When conducting logistic regression, I believe that it's good practice is to use McFadden's or Tjur's R2, since both of those tend to be used with generalized linear models. mice::pool.r.squared
is designed to be only with lm
models. A previous StackOverflow user had the same question as you and it seems that the best function for a multiply-imputed glm()
model is mfc()
from the Github package glmice
. The function looks fairly simple and uses McFadden's R2, although the package hasn't been touched for a few years. That previous user wasn't able to get mfc()
to work, but it worked for me.
# install.packages("remotes")
# remotes::install_github("noahlorinczcomi/glmice")
library(glmice)
library(mice)
data(nhanes)
nhanes$hyp <- ifelse(nhanes$hyp == 2, 1, 0)
imp <- mice(nhanes, m = 10, seed = 500, printFlag = FALSE)
mod <- with(imp, glm(hyp ~ age + bmi, family = "binomial"))
# summary(pool(mod))
mcf(mod)
#> [1] "34.9656%"
It looks like there are fewer resources on calculating AUC for a multiply-imputed glm()
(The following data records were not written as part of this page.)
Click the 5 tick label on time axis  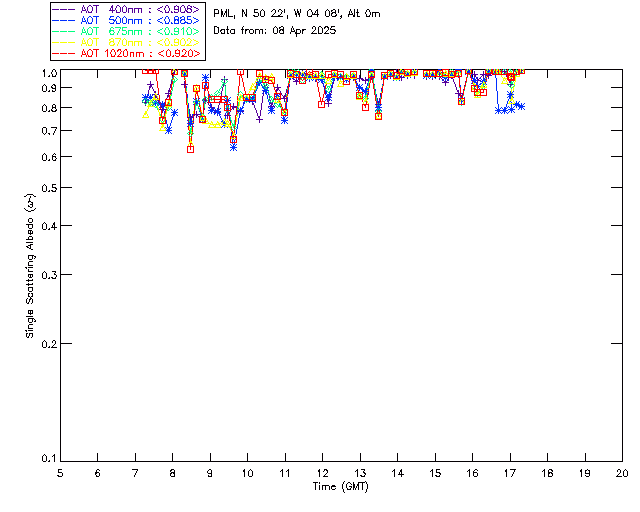coord(60,472)
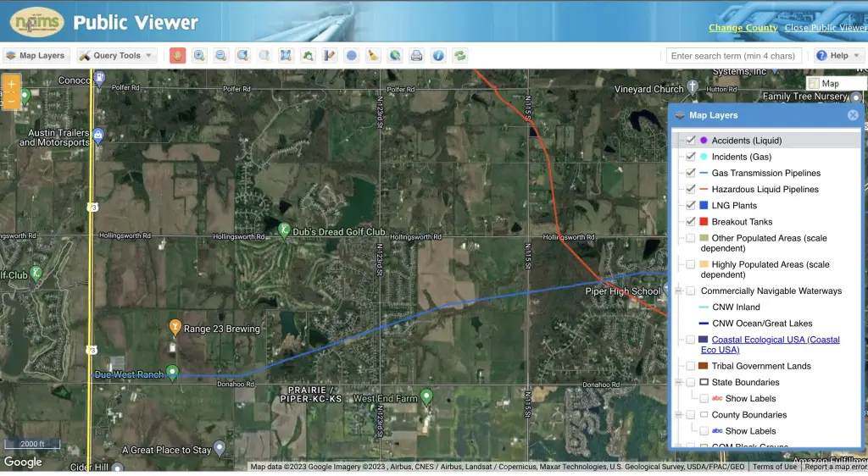Click the zoom out magnifier tool
The height and width of the screenshot is (476, 868).
click(x=221, y=56)
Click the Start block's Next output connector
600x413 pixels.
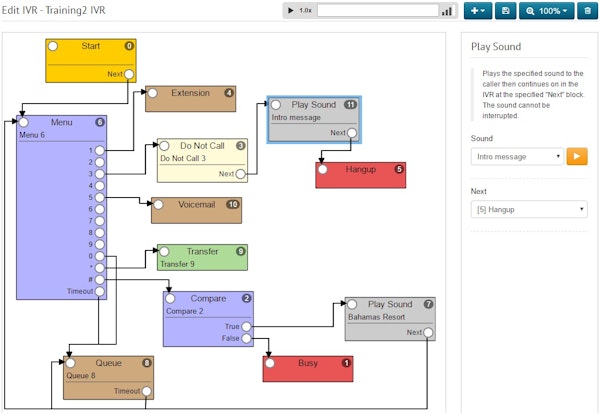click(130, 74)
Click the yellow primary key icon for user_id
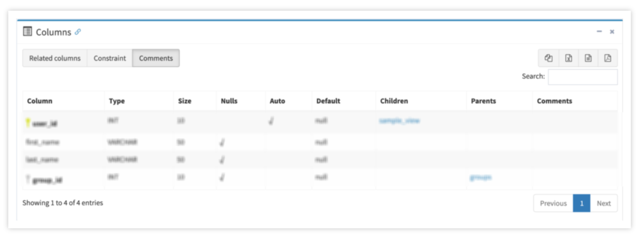 (x=28, y=123)
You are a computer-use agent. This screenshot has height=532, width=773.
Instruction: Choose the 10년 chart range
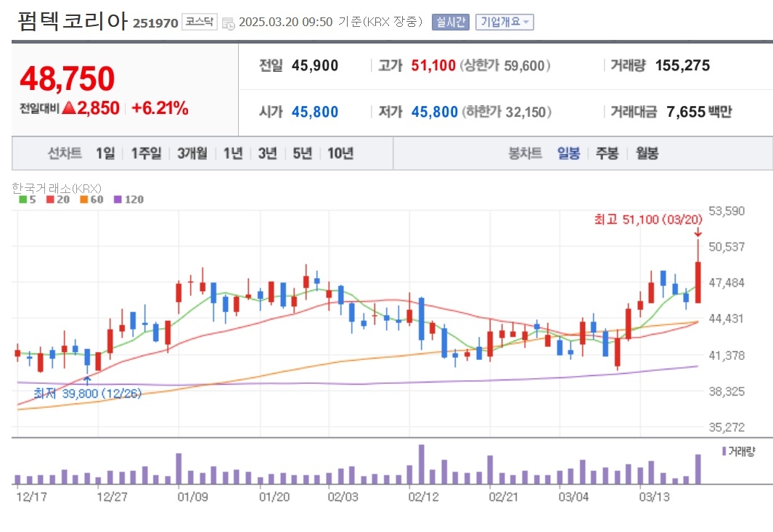coord(340,153)
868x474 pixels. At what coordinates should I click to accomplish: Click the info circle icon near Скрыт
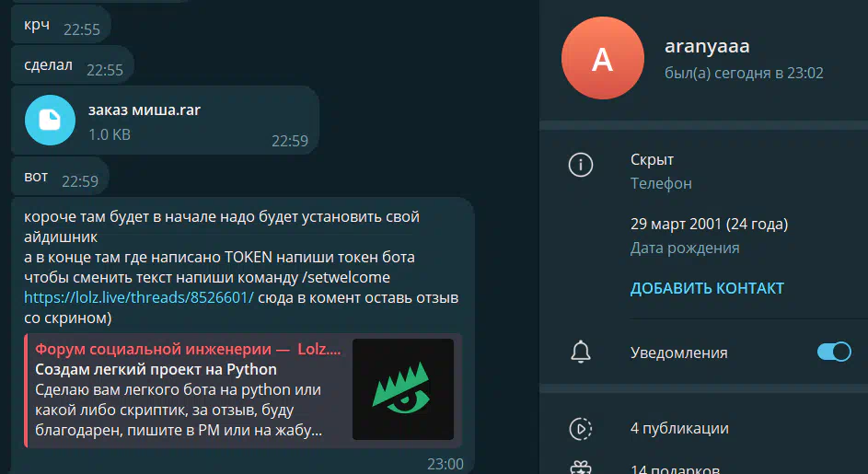pos(580,165)
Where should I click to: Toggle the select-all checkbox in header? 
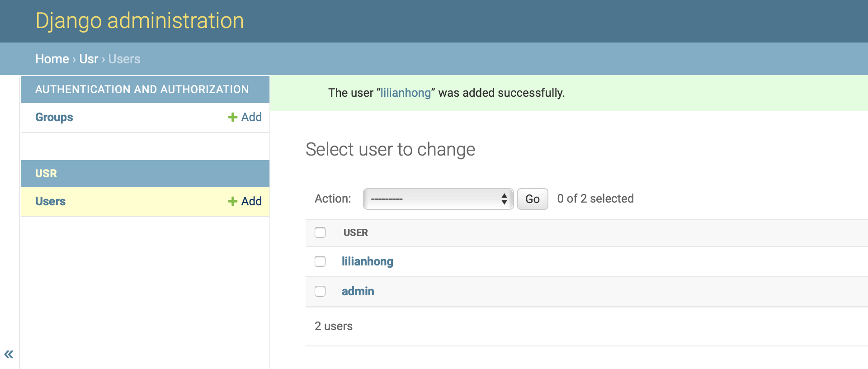tap(320, 232)
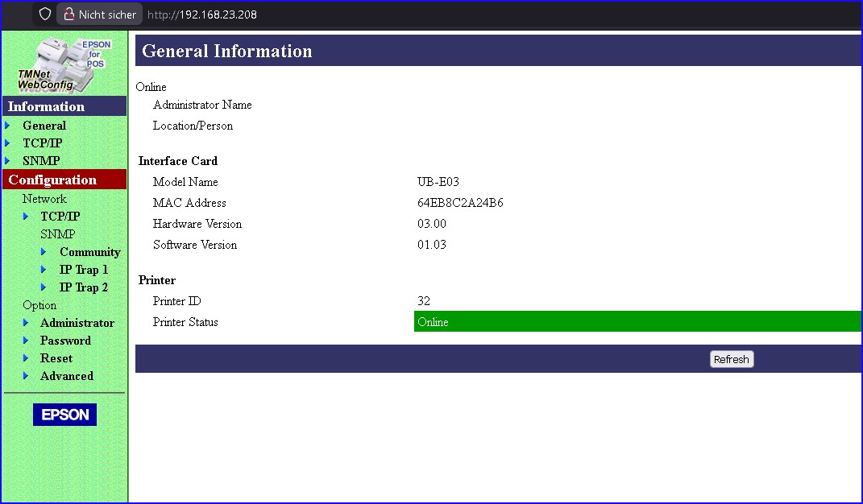
Task: Click the arrow beside General
Action: 7,126
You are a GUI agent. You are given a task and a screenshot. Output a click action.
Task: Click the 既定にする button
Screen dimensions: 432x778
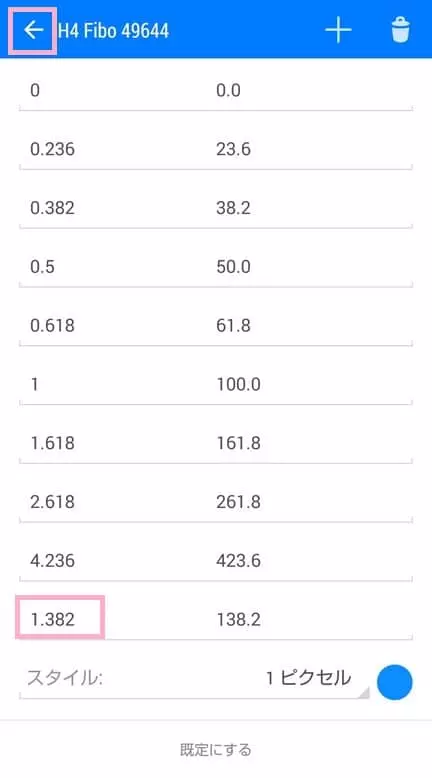coord(216,749)
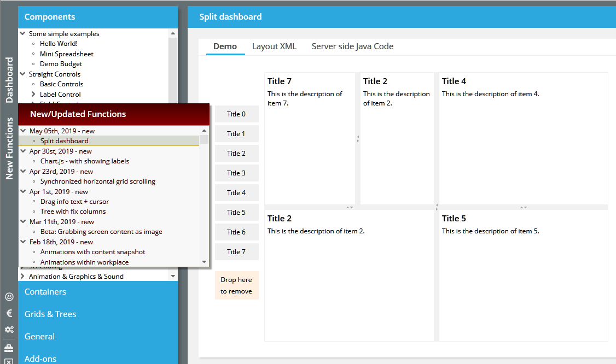Open the gears settings sidebar icon
The width and height of the screenshot is (616, 364).
(x=9, y=330)
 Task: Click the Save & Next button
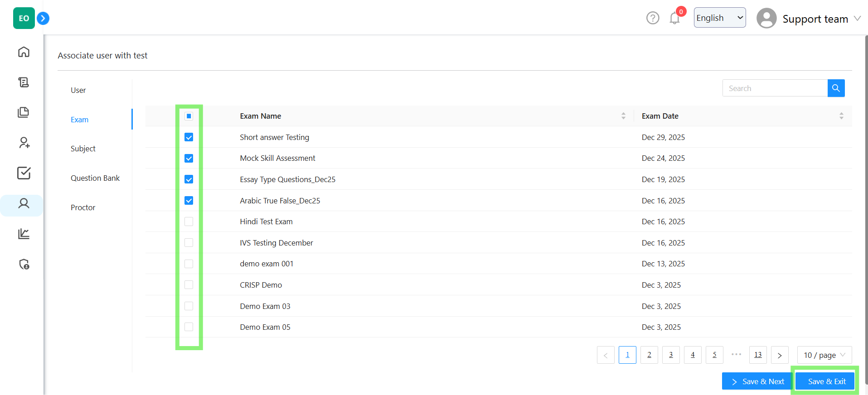(x=757, y=381)
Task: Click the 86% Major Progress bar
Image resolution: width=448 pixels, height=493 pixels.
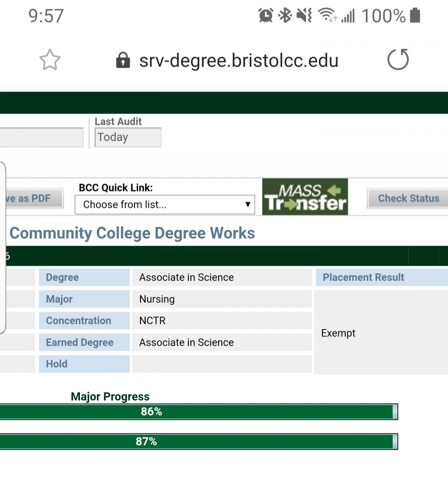Action: pyautogui.click(x=199, y=412)
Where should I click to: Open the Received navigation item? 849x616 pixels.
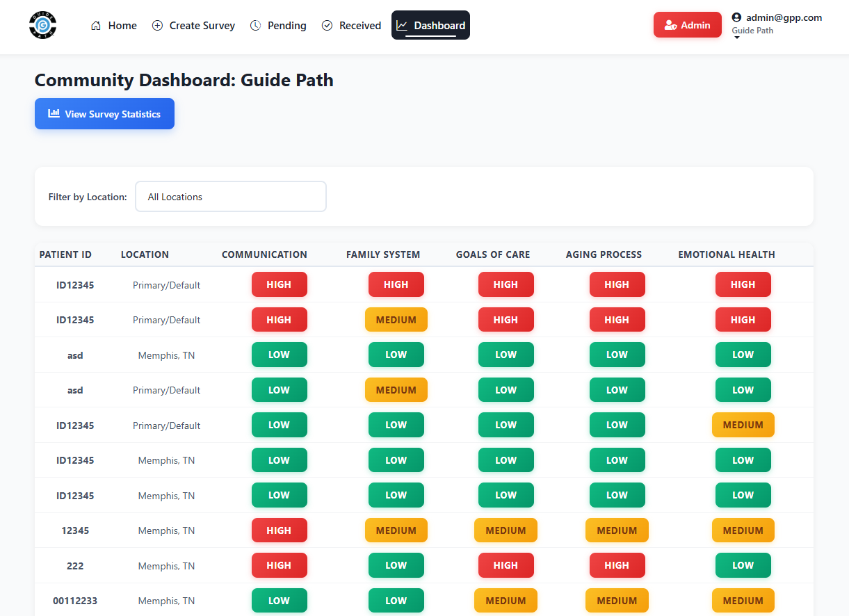coord(351,25)
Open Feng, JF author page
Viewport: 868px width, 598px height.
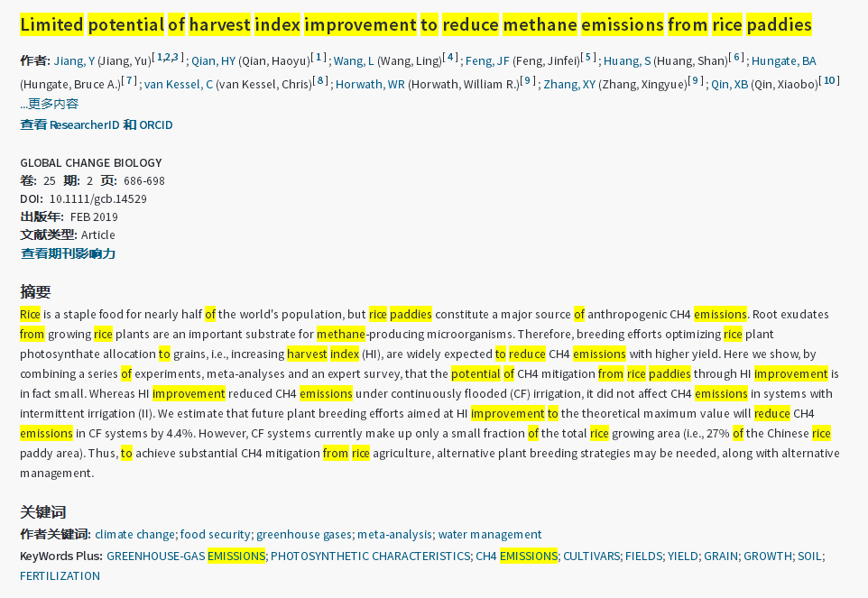(486, 61)
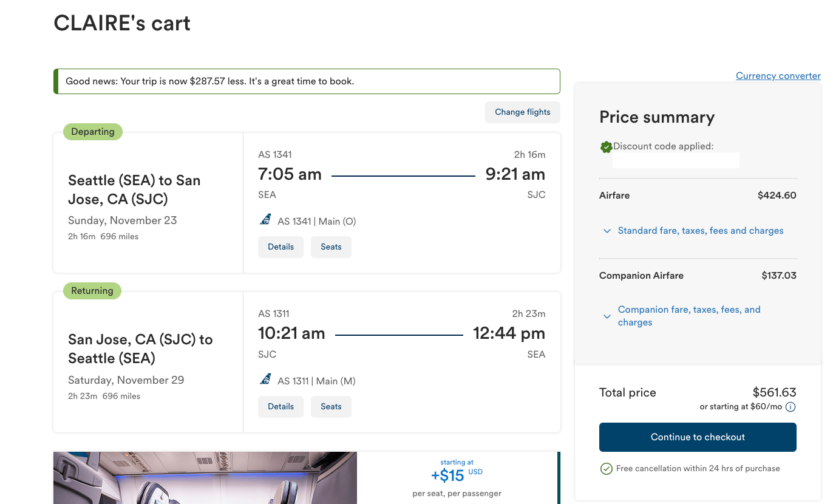Viewport: 833px width, 504px height.
Task: Expand Standard fare, taxes, fees and charges
Action: 700,231
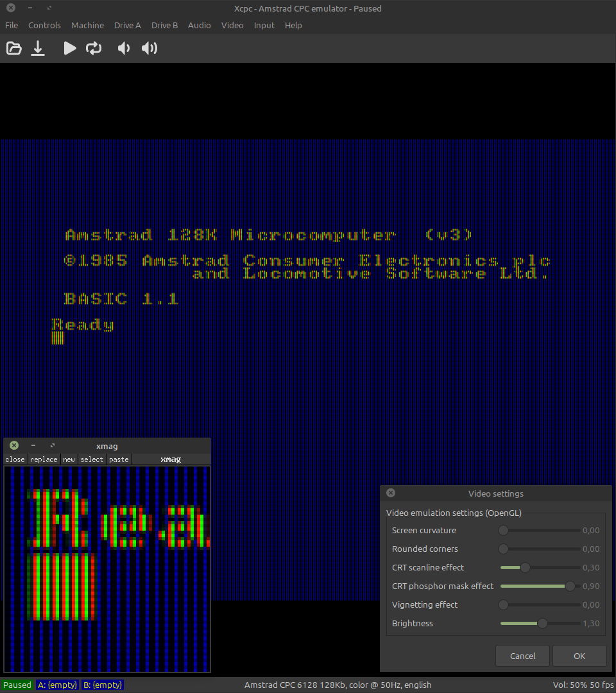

. I did find a vignette from the finalfit
package, which calculated area under the curve. Unfortunately, it calculated AUC for each imputation. There might be a way to pool the output, but I'm not sure how (hopefully another SO user might suggest an idea?).
library(finalfit)
mod %>%
getfit() %>%
purrr::map(~ pROC::roc(.x$y, .x$fitted)$auc)
# not pasting the output because it's a lot
small update
As of 1/23/23, I've noticed that the glmice
Github page has been taken down. I'm posting the mcf()
function here for reference.
#' Calculates McFadden's Pseudo R-Squared
#'
#' Returns McFadden's pseudo r-squared for logistic regression models performed on 'mice'-imputed data sets.
#' @param model a logit model from which you would like to return McFadden's pseudo r-squared. This can be a model created either with 'glm.mids()' or 'with()'
#' @return mcfs2: McFadden's pseudo r-squared
#' @export
mcf <- function (model) {
iterations <- model$call1$m
null_ds <- as.numeric()
res_ds <- as.numeric()
for (i in 1:iterations) {
null_ds[i] <- model$analyses[[i]]$null.deviance
res_ds[i] <- model$analyses[[i]]$deviance
}
ds <- cbind(as.numeric(null_ds), as.numeric(res_ds))
m_null <- mean(null_ds)
m_res <- mean(res_ds)
mcfs <- round(((1 - (m_res / m_null)) * 100), 4)
mcfs <- paste0(mcfs, "%")
# end
return(mcfs)
}